Com o anúncio de reabertura do Estreito de Ormuz, o petróleo despencou a US$ 90 na manhã desta sexta-feira (17). Chegou a cair até US$ 86,35, mas retornou ao nível de US$ 90 depois de o presidente dos Estados Unidos, Donald Trump, afirmar que manteria o bloqueio naval a navios iranianos e a reação do Irã, ameaçando voltar a fechar o canal. Às 17h, a cotação do brent, referência internacional, tinha queda de 8,7%, para US$ 90,75, menor nível em cerca de um mês. A passagem por onde passa cerca de um quinto do tráfego global de barris ficou fechada por sete semanas, o que levou o petróleo de US$ 60, antes das primeiras ameaças de Trump, para acima de US$ 110.
Caso seja mantida apesar do ruído que se seguiu ao anúncio, a reabertura vale até a próxima quarta-feira (22), quando termina o período de cessar-fogo. Empresas de transporte naval seguem incertas sobre a segurança para enviar seus navios à área. Negociações mediadas pelo Paquistão vão ocorrer neste fim de semana para EUA e Irã tentarem chegar a um acordo de paz mais duradouro.
O alívio apareceu de forma mais tímida no mercado doméstico. O dólar oscilou 0,19% para baixo e renovou a mínima em dois anos, a R$ 4,983. O desempenho do principal índice da bolsa de valores brasileira (B3), o Ibovespa, descolou-se dos demais indicadores de ações mundiais. O indicador caiu 0,55%, para 195,7 mil pontos.

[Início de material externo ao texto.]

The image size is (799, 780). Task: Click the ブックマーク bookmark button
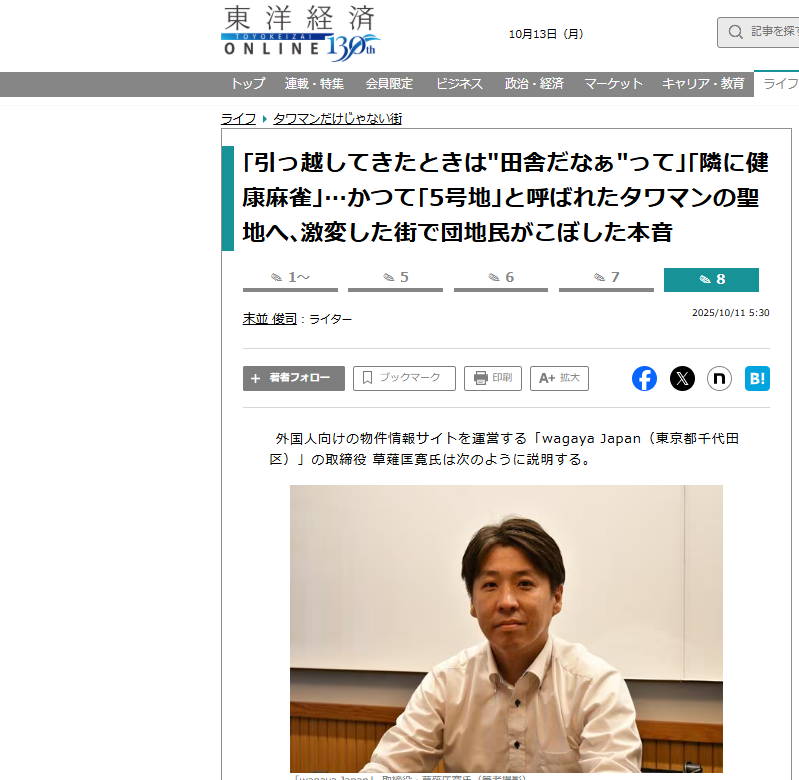404,379
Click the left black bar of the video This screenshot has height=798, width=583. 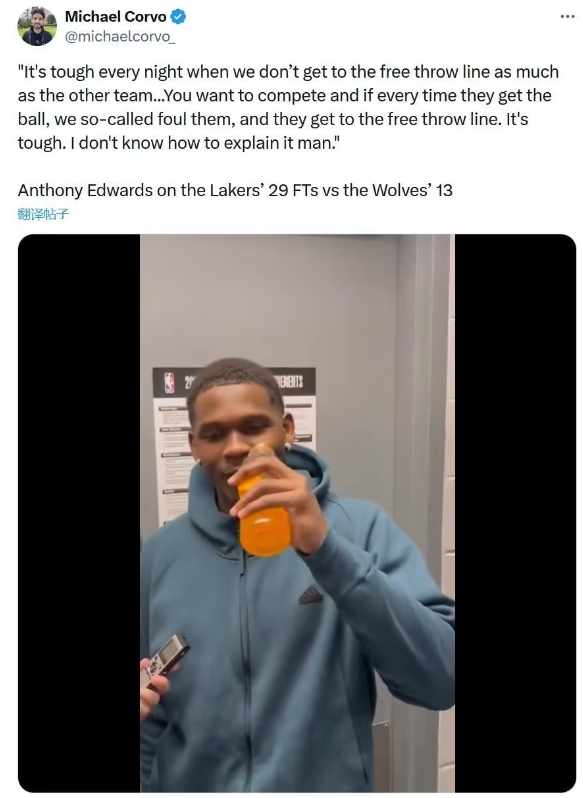point(79,513)
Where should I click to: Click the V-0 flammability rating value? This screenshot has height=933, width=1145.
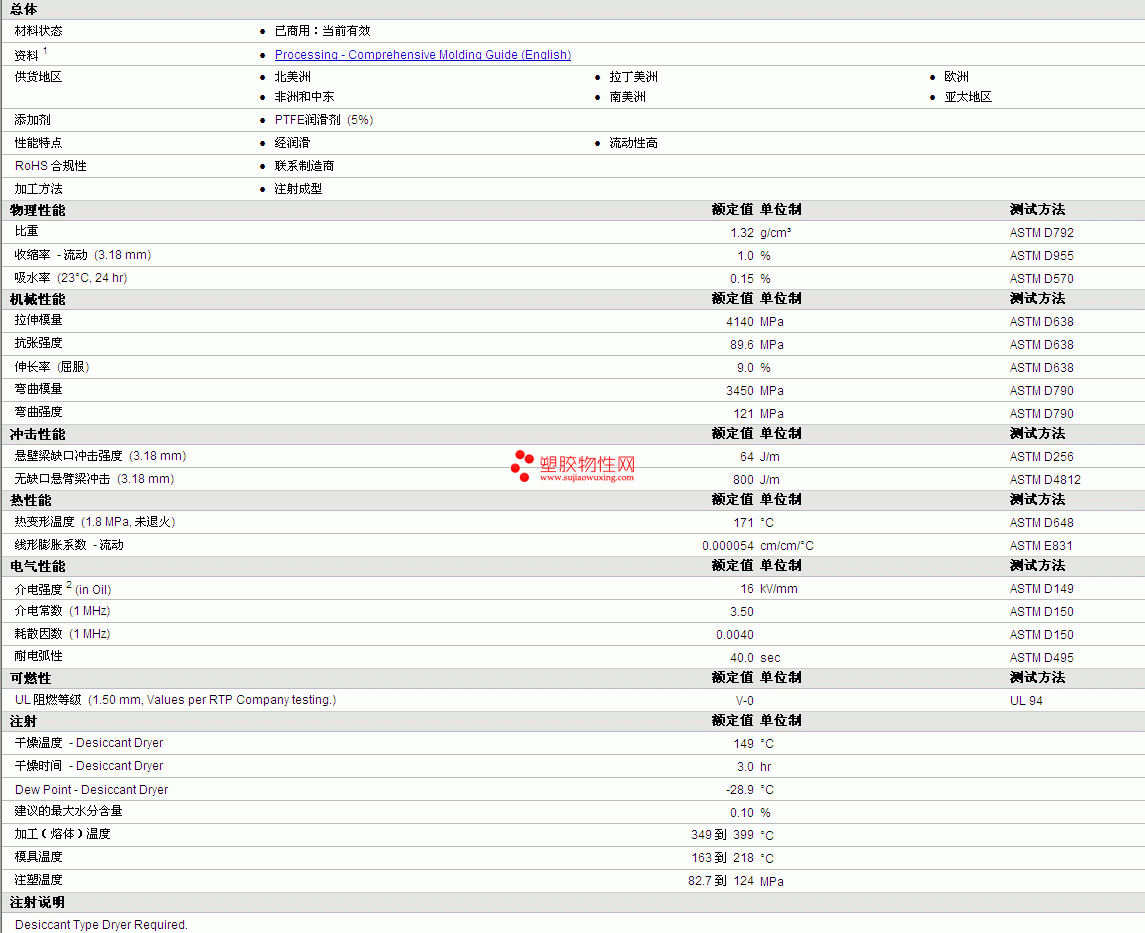[744, 701]
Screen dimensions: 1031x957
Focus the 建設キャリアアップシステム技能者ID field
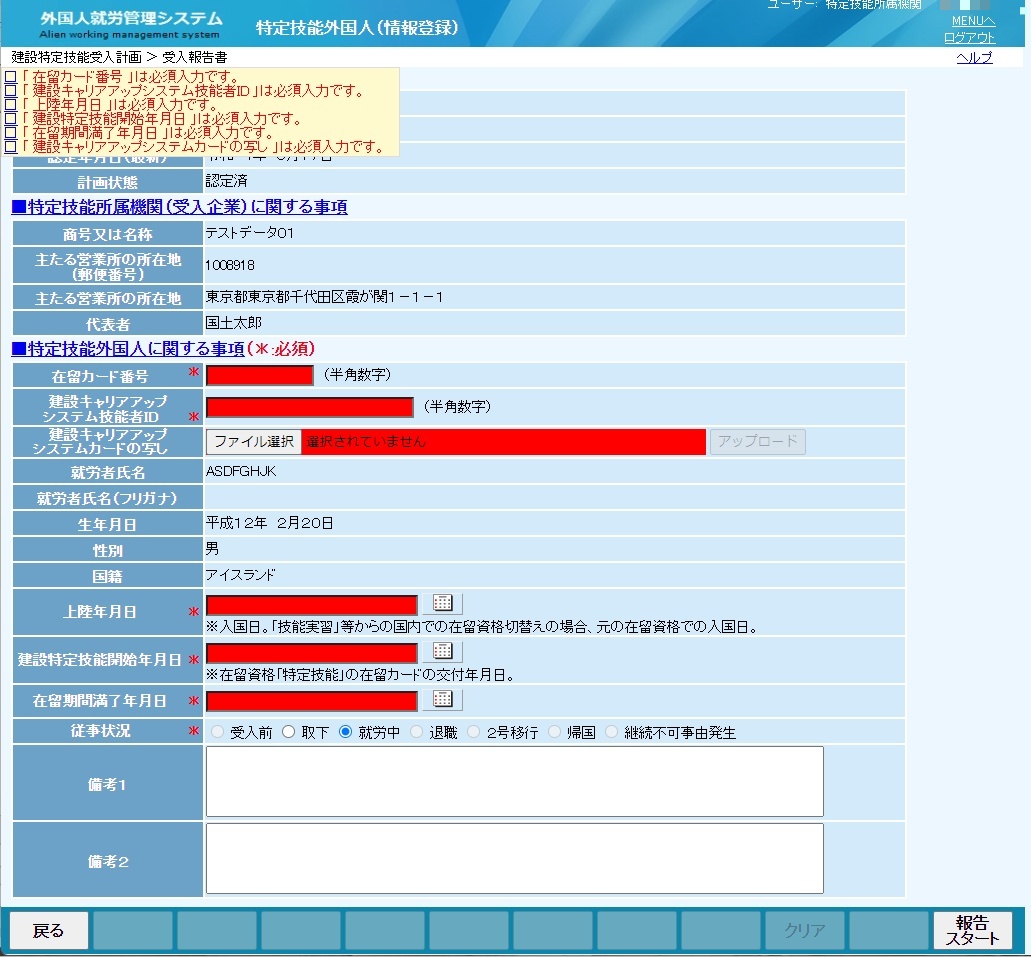(x=310, y=407)
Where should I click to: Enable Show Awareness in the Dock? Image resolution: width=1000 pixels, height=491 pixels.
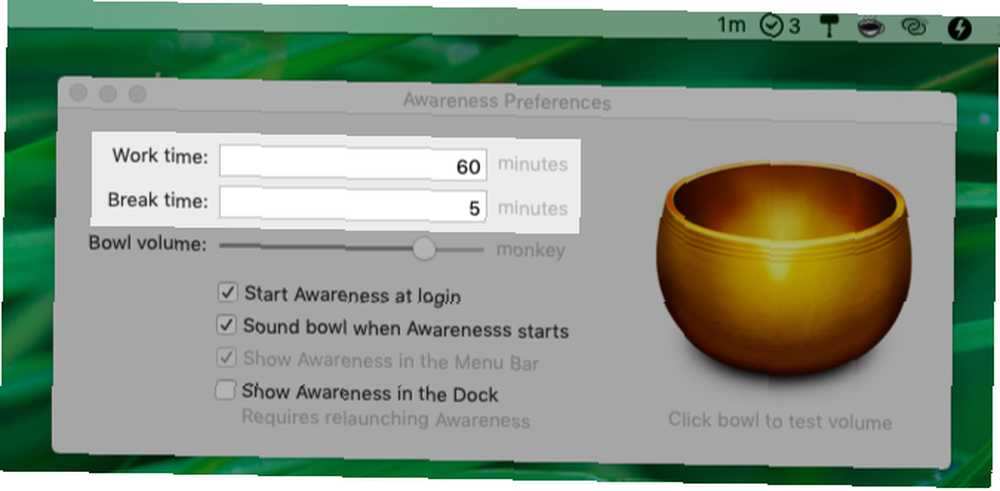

Assim como o barril nas alturas impulsionou o Ibovespa às máximas históricas, a queda da cotação dessa matéria-prima o fez murchar. O Brasil é exportador líquido de petróleo – ou seja, quando esse produto está mais caro, o país recebe mais recursos, e o real e a bolsa tendem a valorizar.
Os índices globais de ações avançaram por conta da redução das incertezas na guerra no Oriente Médio, sobretudo em relação ao temor de que o conflito mantivesse os juros altos pelo mundo, se não os fizesse subir. O choque de petróleo pressiona os preços de combustíveis a produtos menos óbvios, como roupas, maquiagem e embalagens. E como se sabe, o remédio para inflação costuma ser taxa mais alta.
Os principais índices de ações dos EUA subiram mais de 1%, com o S&P 500, indicador mais abrangente da bolsa de Nova York, e Nasdaq, de empresas de tecnologia, renovando recordes. Similares europeus também fecharam em alta.